> 任务要求
[A] 根据所给文章，集群配置应统一使用什么？
[B] 请原样抄录所给文章中从“Dba.getCluster: This function”起，到“the Cluster. (RuntimeError)”为止（含这一处）的内容。
[C] 判断下列说法是否与所给文章相符。每条回答“是”或“否”，并原样引用文章中起决定作用的原话。
(i) 所有集群机器应处于同一个子网内。
(ii) 数据库表即使没有主键，集群也能正常运行。
(iii) 出现“This function is not available through a session to a standalone instance”报错时，文章给出的处理办法是重新安装插件。

> 所给文章
□ □ □ □

Mysql InnoDB Cluster集群部署中的问题汇集

作者: fymit | 来源:发表于2020-03-03 17:44 被阅读0次

docker环境，搭建Mysql Innodb Cluster集
Kubernetes MySQL Operator的数据reco
根据官方文档搭建MySQL Innodb Cluster
集群部署
mysql proxy,replication分布式集群高可用方
MySQL集群
搭建MySQL innodb cluster集群模式
ElasticSearch基本介绍（一）
Mysql Cluster搭建
mysql innodb cluster（生产环境部署）

请保证所有的集群机器在一个子网内，网络必须要通, 不然会失败；
统一使用hostname进行配置；请更改每台机器的hosts文件；
报错

ERROR:
Group Replication join failed.
ERROR: Error joining instance to cluster: 'host-192-168-1-101:3306' - Query failed. MySQL Error (3092): The server is not configureroperly to be an active member of the group. Please see more details on error log.. Query: START group_replication
 
通过如下方式进行处理
mysql> install plugin group_replication soname 'group_replication.so'; ##安装插件
mysql> set global group_replication_allow_local_disjoint_gtids_join=ON;
mysql> START GROUP_REPLICATION;
mysql> select * from performance_schema.replication_group_members;

报错

Dba.getCluster: This function is not available through a session to a standalone instance (RuntimeError)
说明集群中的主节点已经不在该机器上，查询后更改机器重试一下即可；

报错

Dba.getCluster: Dba.getCluster: Unable to get cluster. The instance 'host-192-168-1-101:3306'
may belong to a different ReplicaSet as the one registered in the Metadata since the value of 'group_replication_group_name'
does not match the one registered in the ReplicaSet's Metadata: possible split-brain scenario. Please connect to another member of the ReplicaSet to get the Cluster. (RuntimeError)
 
最致命的错误，master/slave的数据不一致所致，没办法，只能重新来
mysql-js>dba.dropMetadataSchema();

6) 请保证集群中的数据库表都存在主键，不然会挂掉；

安装集群监控，保证集群中机器挂掉的时候及时启动，不然所有节点宕机的时候就是灾难到来之时!!! 到时哭都来不及；
如何重置Innodb cluster集群环境

主节点：
mysql-js>dba.dropMetadataSchema();   登录mysql-shell清空集群
 
mysql> stop group_replication;
mysql> reset master;               （清空日志，确保和从库的表没有冲突奥，）
mysql> reset slave;
  
其他节点(主要清理和主库的主从信息， 确保主库和从库的表没有冲突奥)

□ □ □ □

> 数据摘录
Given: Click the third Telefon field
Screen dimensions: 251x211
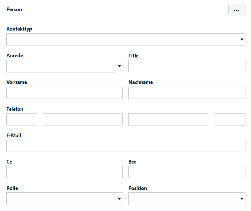Looking at the screenshot, I should [x=168, y=119].
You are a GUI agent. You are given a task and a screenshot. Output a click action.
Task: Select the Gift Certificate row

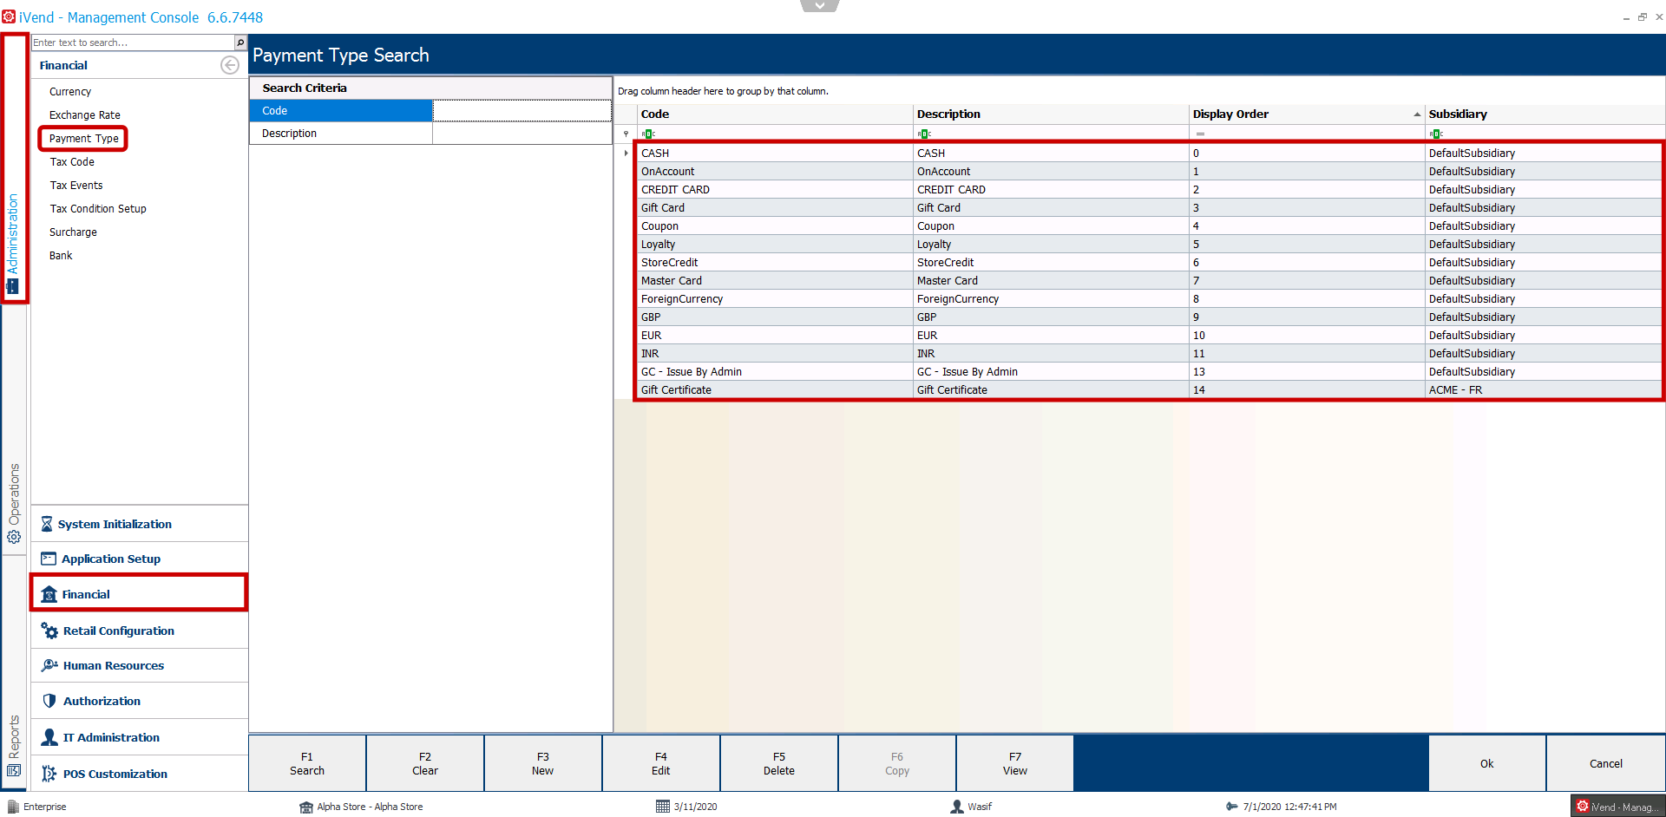[x=1149, y=389]
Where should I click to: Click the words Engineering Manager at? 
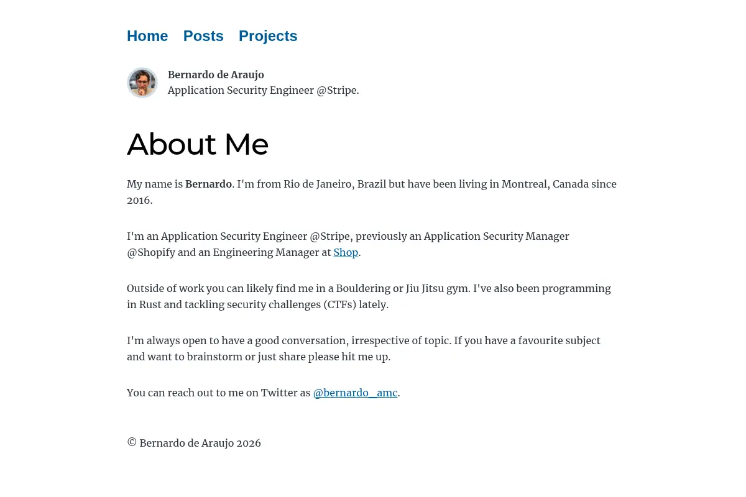272,252
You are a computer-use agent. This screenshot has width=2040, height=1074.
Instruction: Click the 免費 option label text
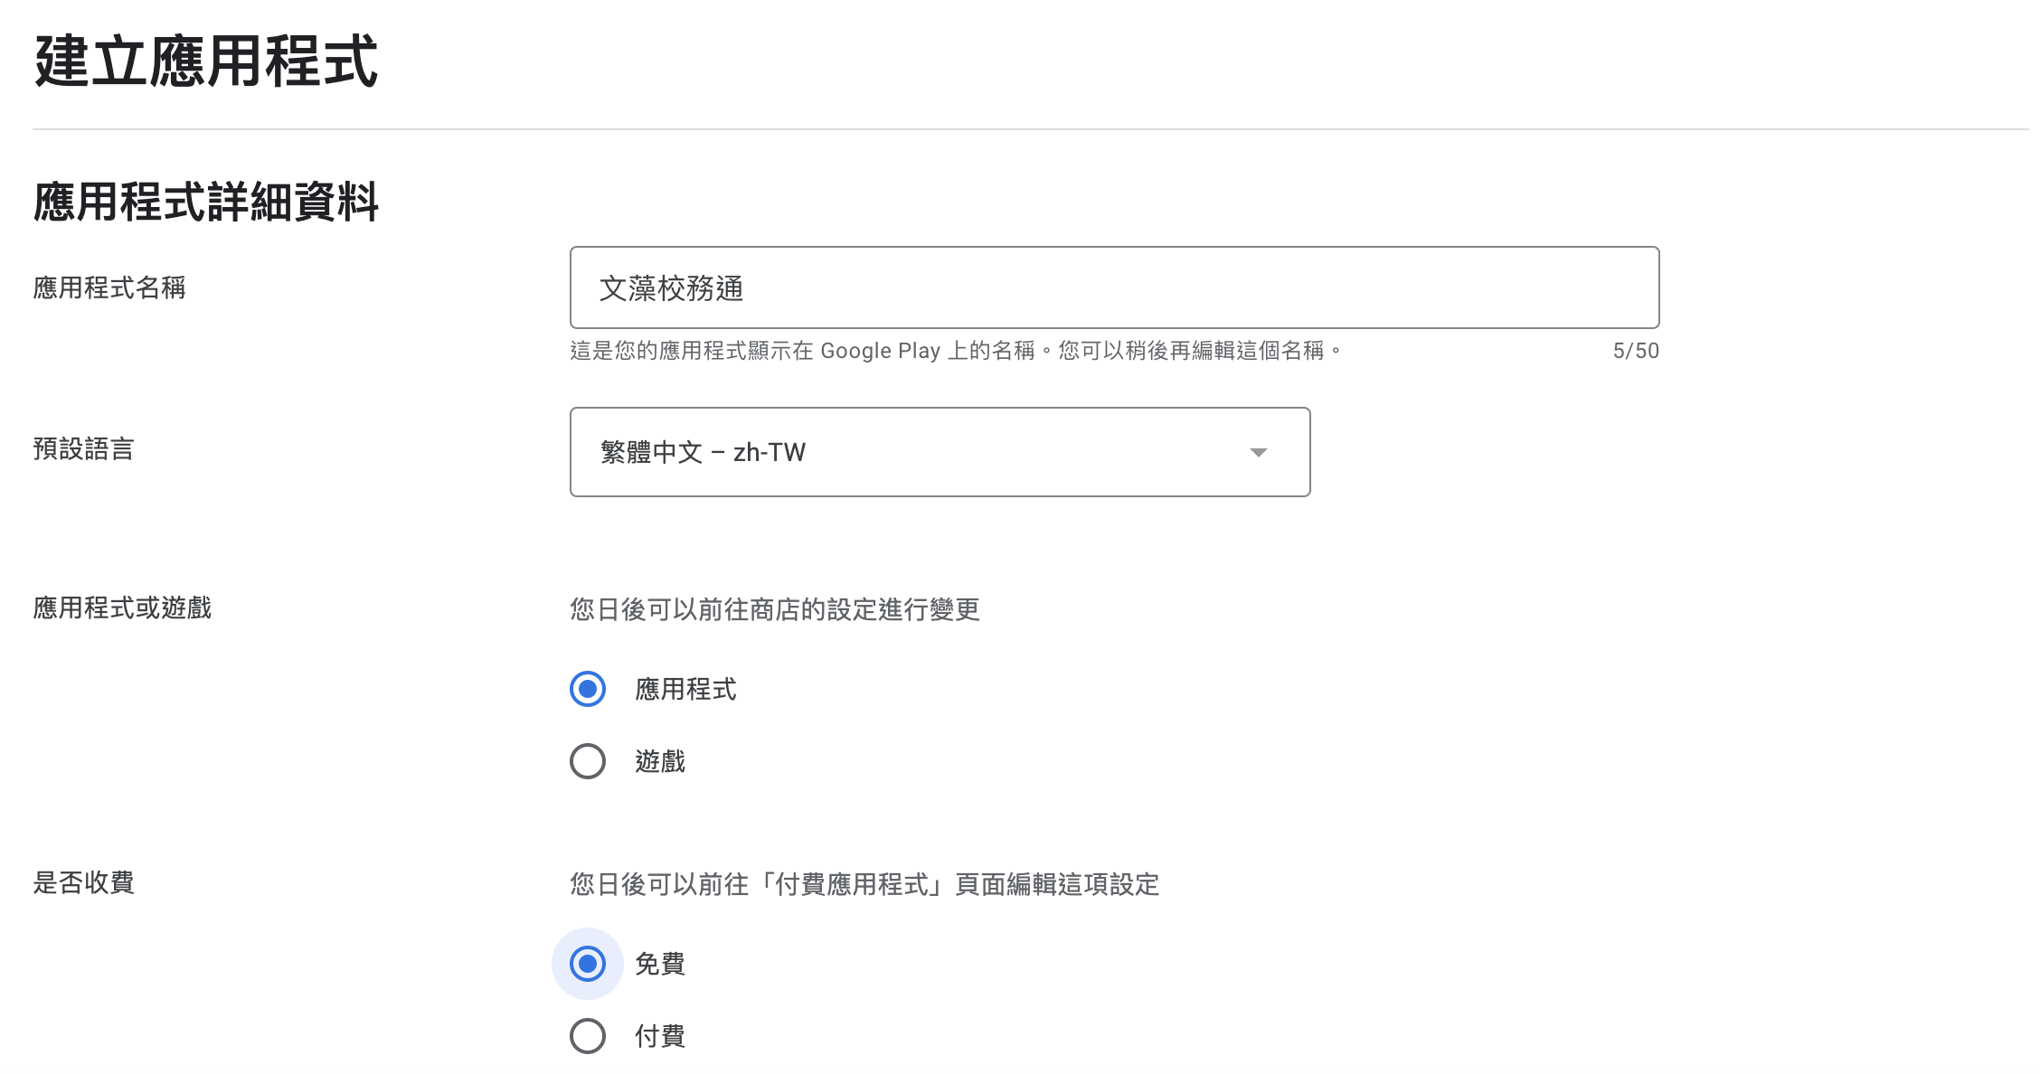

□ □ □ □

> 参考答案
[A] 应统一使用hostname进行配置。

[B]
Dba.getCluster: This function is not available through a session to a standalone instance (RuntimeError)
说明集群中的主节点已经不在该机器上，查询后更改机器重试一下即可；

报错

Dba.getCluster: Dba.getCluster: Unable to get cluster. The instance 'host-192-168-1-101:3306'
may belong to a different ReplicaSet as the one registered in the Metadata since the value of 'group_replication_group_name'
does not match the one registered in the ReplicaSet's Metadata: possible split-brain scenario. Please connect to another member of the ReplicaSet to get the Cluster. (RuntimeError)

[C]
(i) 是。“请保证所有的集群机器在一个子网内”
(ii) 否。“请保证集群中的数据库表都存在主键，不然会挂掉”
(iii) 否。“说明集群中的主节点已经不在该机器上，查询后更改机器重试一下即可”